Generalized linear mixed models: problem of interpretation

#1
Hi,

I am dealing with a problem of interpretation concerning an error message due to a generalized linear mixed model.
Datafile is attached to this message.

I try to model the percentage of flowering of different varietes of mustards in function of sum of degrees days (DEGJ_B3), variety (VAR_LIB), photoperiod (PTP).
In our field trials, we score the flowering of mustards at different dates.

Code:
library(lme4)

MYDATA[,7]=as.factor(MYDATA[,7])
class(MYDATA[,7])
attach(MYDATA)
Y=cbind(FLEURI,NON_FLEURI)

glmm1=glmer(Y~DEGJ_B3*VAR_LIB+PTP*VAR_LIB+(1|IND_ID),family="binomial",control=glmerControl(optCtrl=list(maxfun=2e6)))
summary(glmm1)
anova(glmm1,type='Chisq'))
And the following message appears:

Code:
Warning messages:
1: In checkConv(attr(opt, "derivs"), opt$par, ctrl = control$checkConv,  :
  Model failed to converge with max|grad| = 0.0593365 (tol = 0.001, component 1)
2: In checkConv(attr(opt, "derivs"), opt$par, ctrl = control$checkConv,  :
  Model is nearly unidentifiable: very large eigenvalue
 - Rescale variables?;Model is nearly unidentifiable: large eigenvalue ratio
 - Rescale variables?
I did few research on the internet:
To solve the first message, I tried to increase the number of iterations and to use a "bobyqa" optimization but without any result.
To solve the second issue, I have no idea how to proceed.
I do not understand very well (or at all...) the theory behind this kind of models so I am not very comfortable with making huge modifications in this model.

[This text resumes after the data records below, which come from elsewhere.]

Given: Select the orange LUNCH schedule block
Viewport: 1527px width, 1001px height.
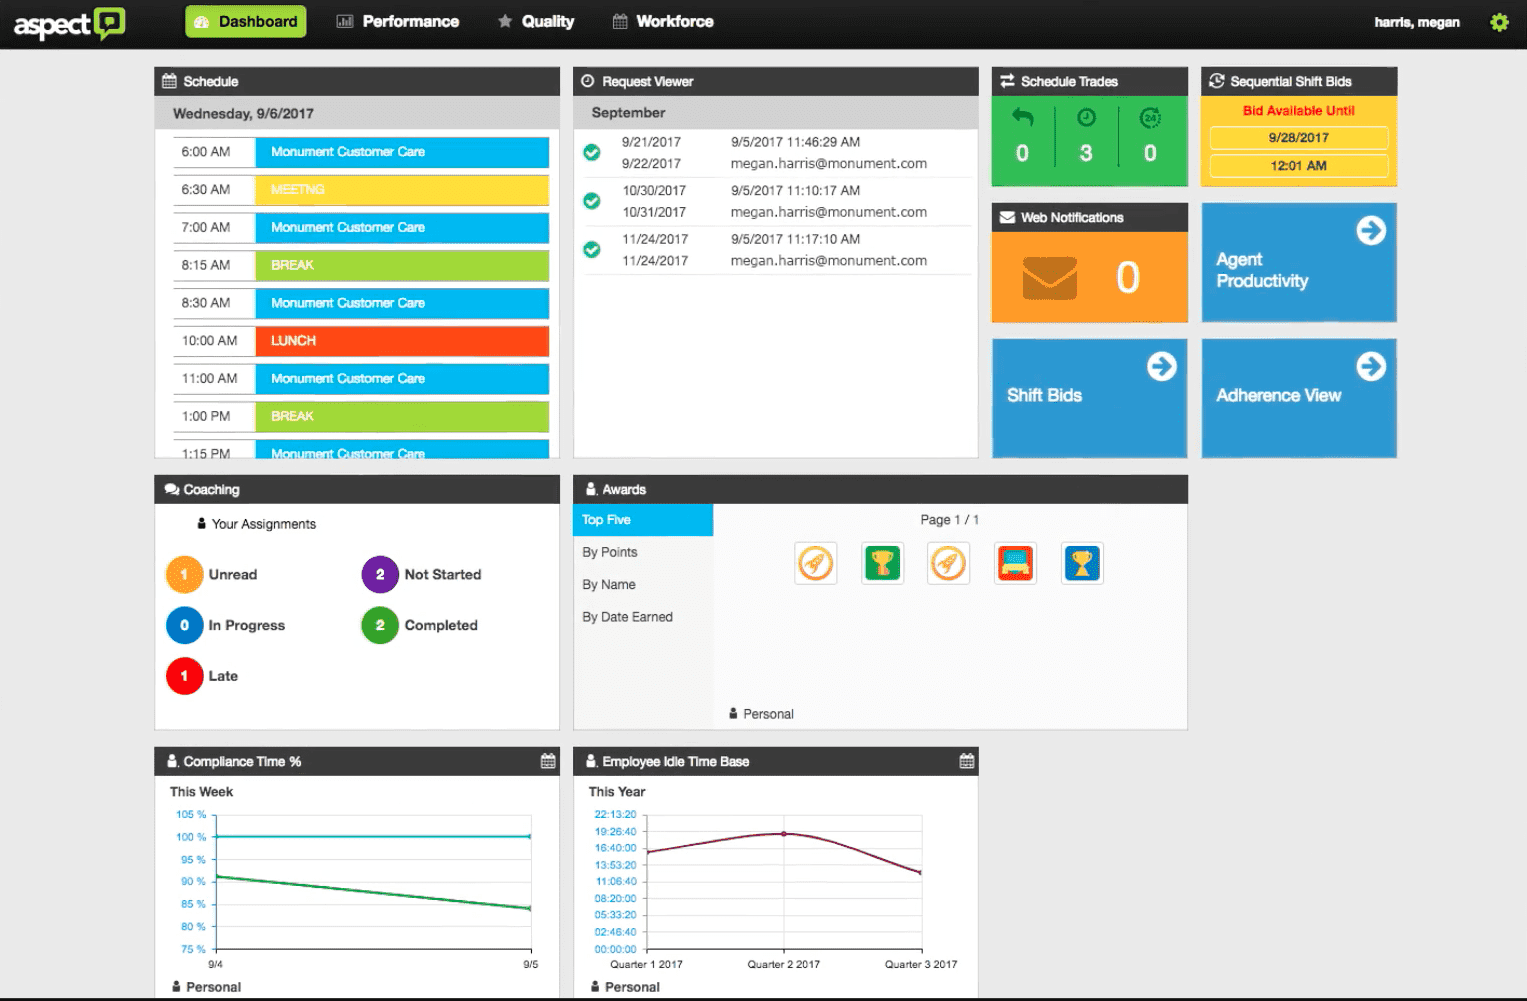Looking at the screenshot, I should point(401,341).
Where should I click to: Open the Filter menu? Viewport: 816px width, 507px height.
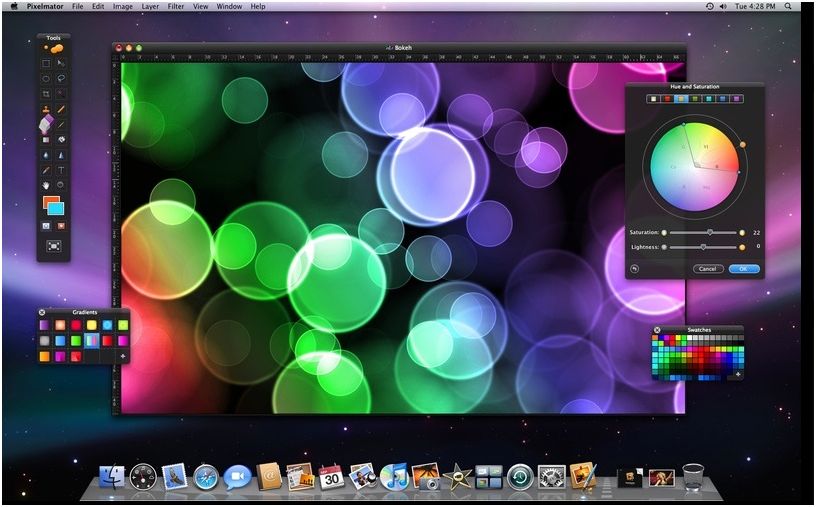175,6
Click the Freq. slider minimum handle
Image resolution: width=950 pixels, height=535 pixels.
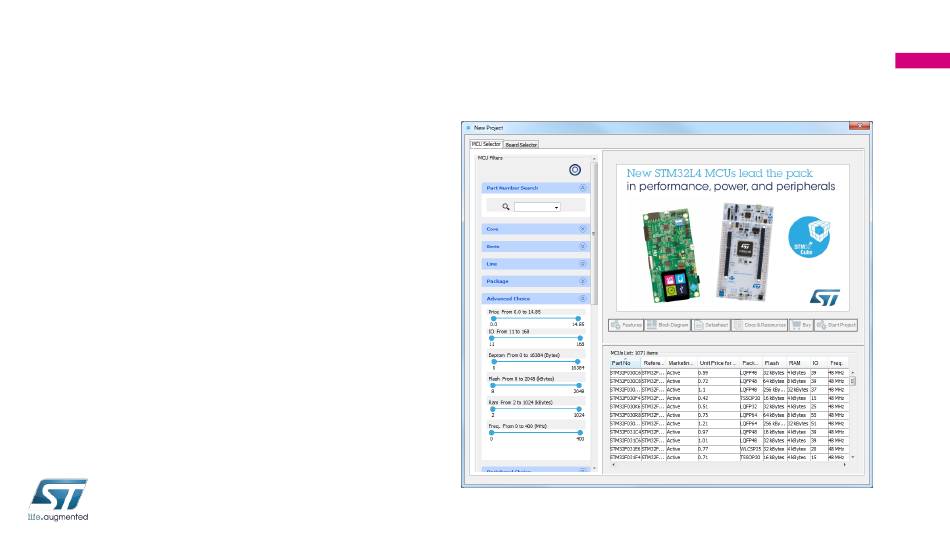[493, 431]
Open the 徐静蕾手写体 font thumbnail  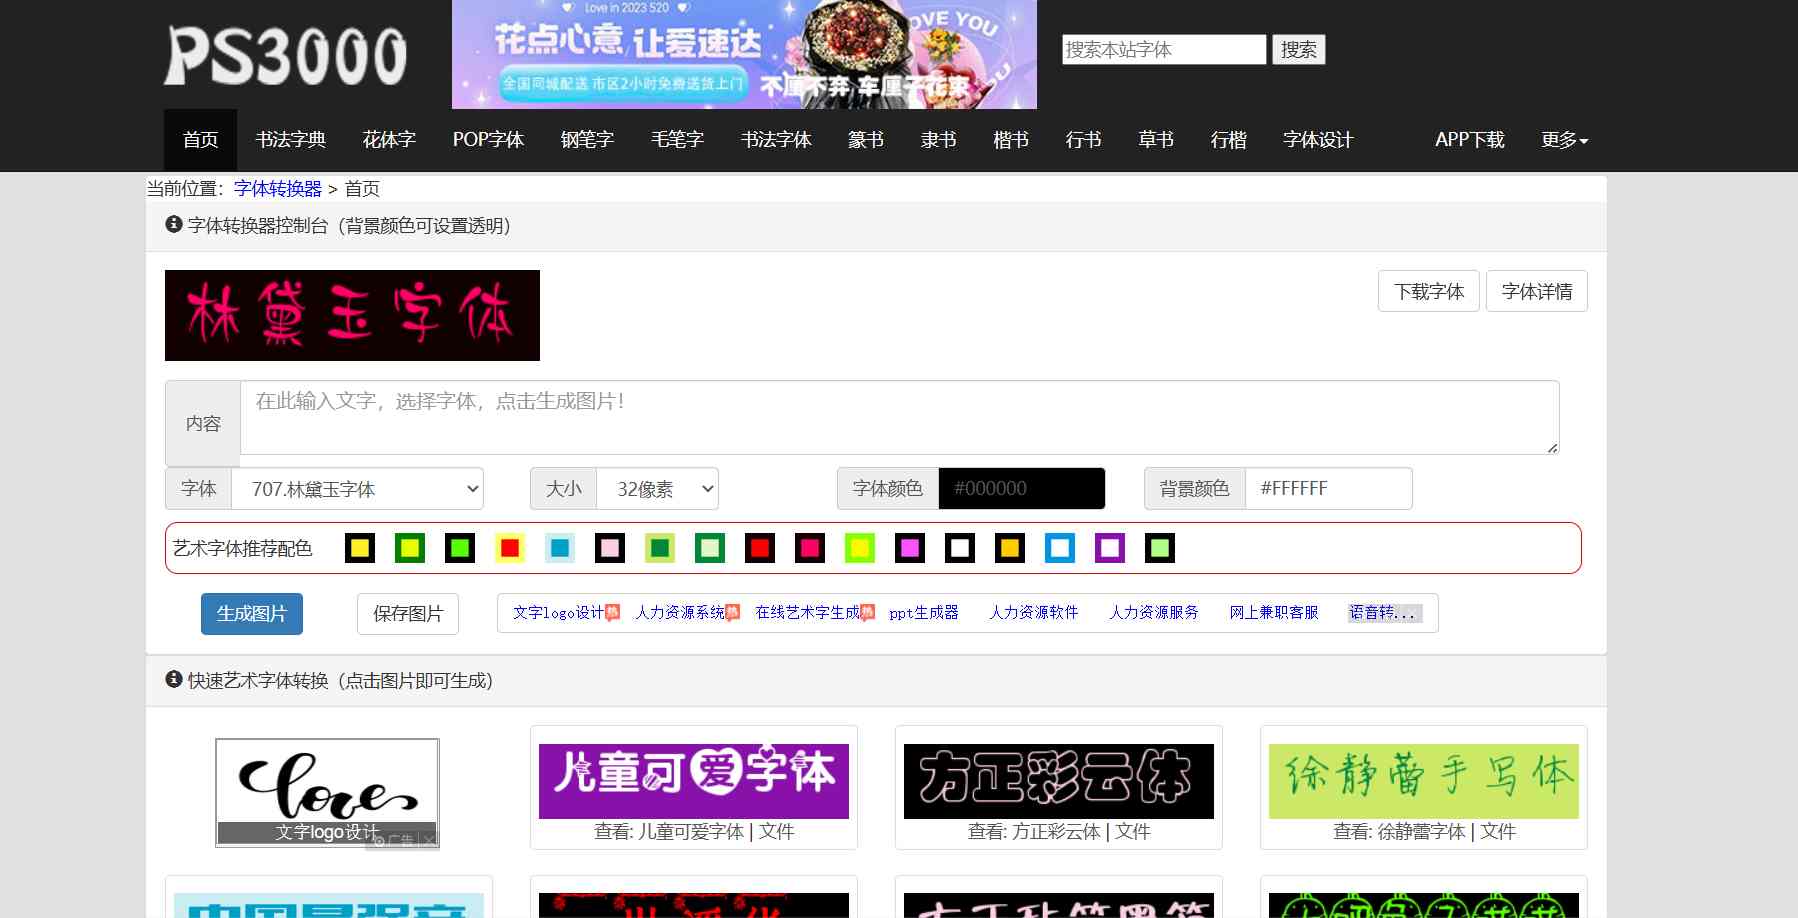click(x=1423, y=781)
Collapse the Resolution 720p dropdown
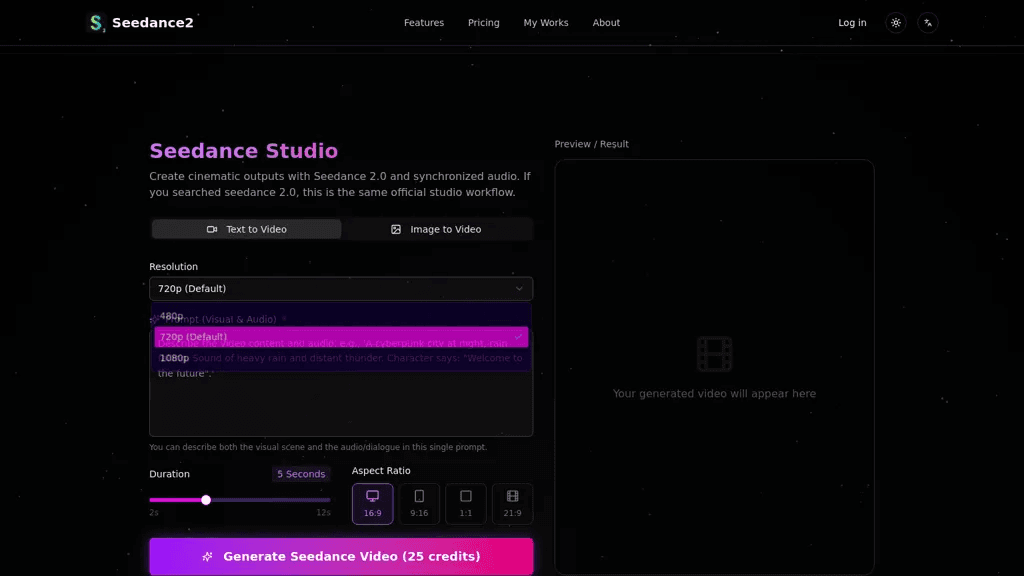 341,289
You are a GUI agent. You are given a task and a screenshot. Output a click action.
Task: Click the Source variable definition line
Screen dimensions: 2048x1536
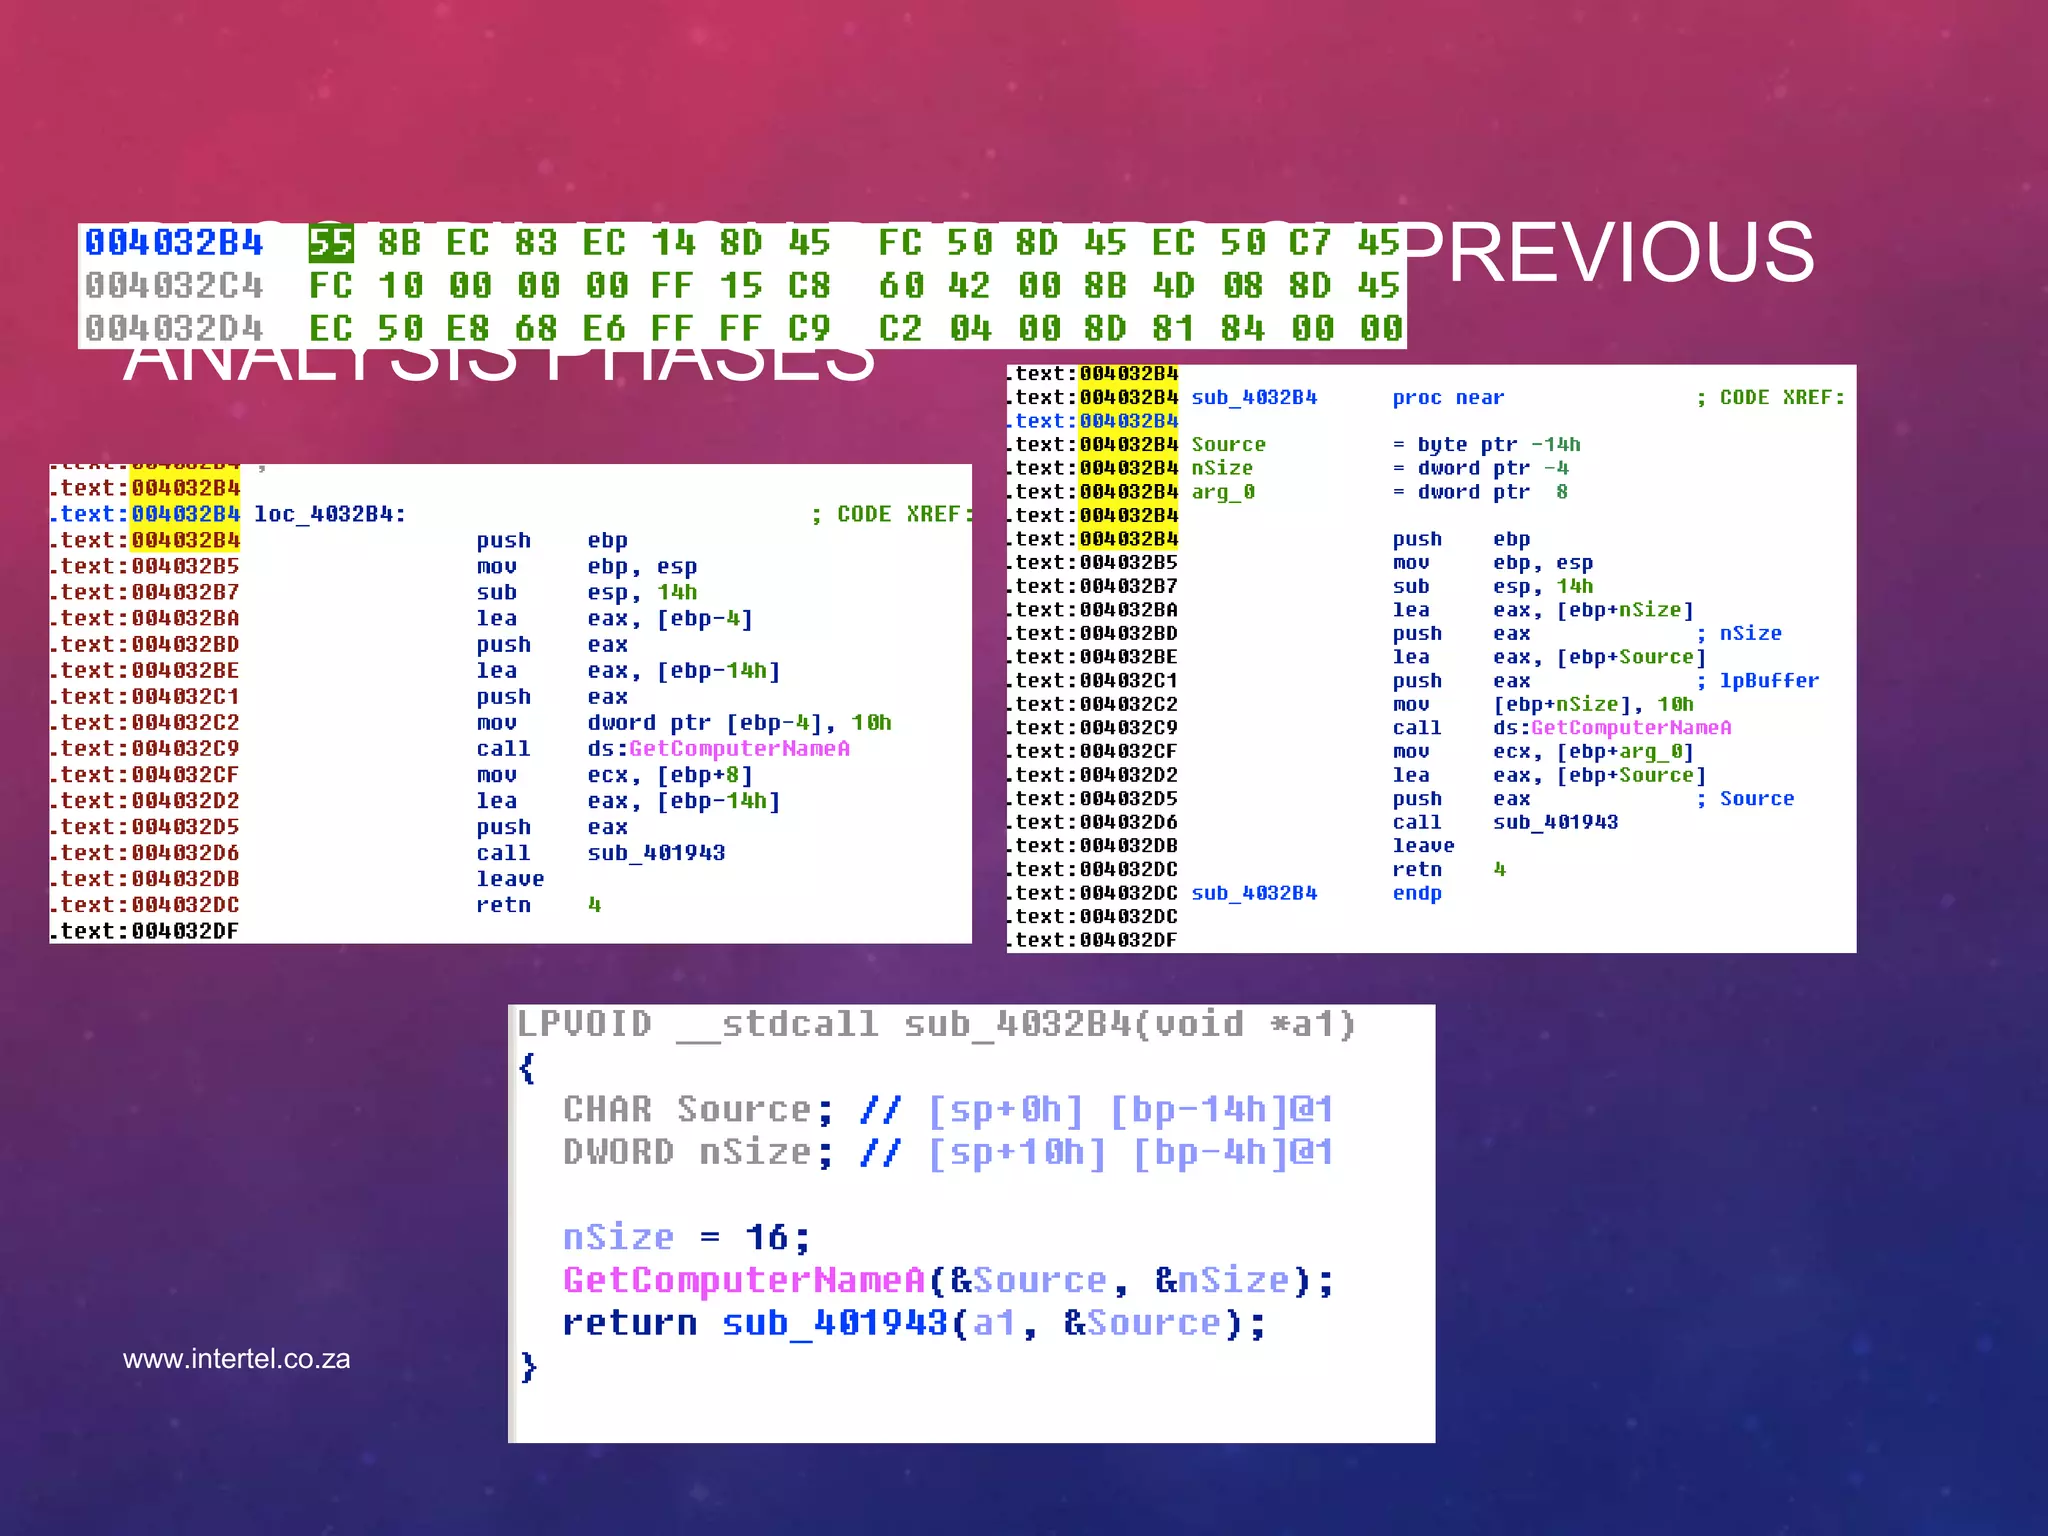pyautogui.click(x=1228, y=445)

Do you have an idea of the problem behind these message errors?
Does it come from my dataset which is not good enough?

Do you confirm that I am in a situation in which I have to use a mixed model? A generalized linear model without considering a mixed effect shows good results... :)

Thanks a lot.

Paul.
 

Attachments

#2
If I include IND_ID as a fixed effect too (proposed by j58):
Code:
glmm1=glmer(Y~DEGJ_B3*VAR_LIB+PTP*VAR_LIB+IND_ID+(1|IND_ID),family="binomial",control=glmerControl(optCtrl=list(maxfun=2e6)))
I get this:
Code:
fixed-effect model matrix is rank deficient so dropping 22 columns / coefficients
Warning messages:
1: In checkConv(attr(opt, "derivs"), opt$par, ctrl = control$checkConv,  :
  unable to evaluate scaled gradient
2: In checkConv(attr(opt, "derivs"), opt$par, ctrl = control$checkConv,  :
  Model failed to converge: degenerate  Hessian with 3 negative eigenvalues
>
 

j58

Active Member
#3
Actually, I realized that was a dumb idea as soon as I posted it, and deleted my post—apparently not quickly enough. Sorry about that.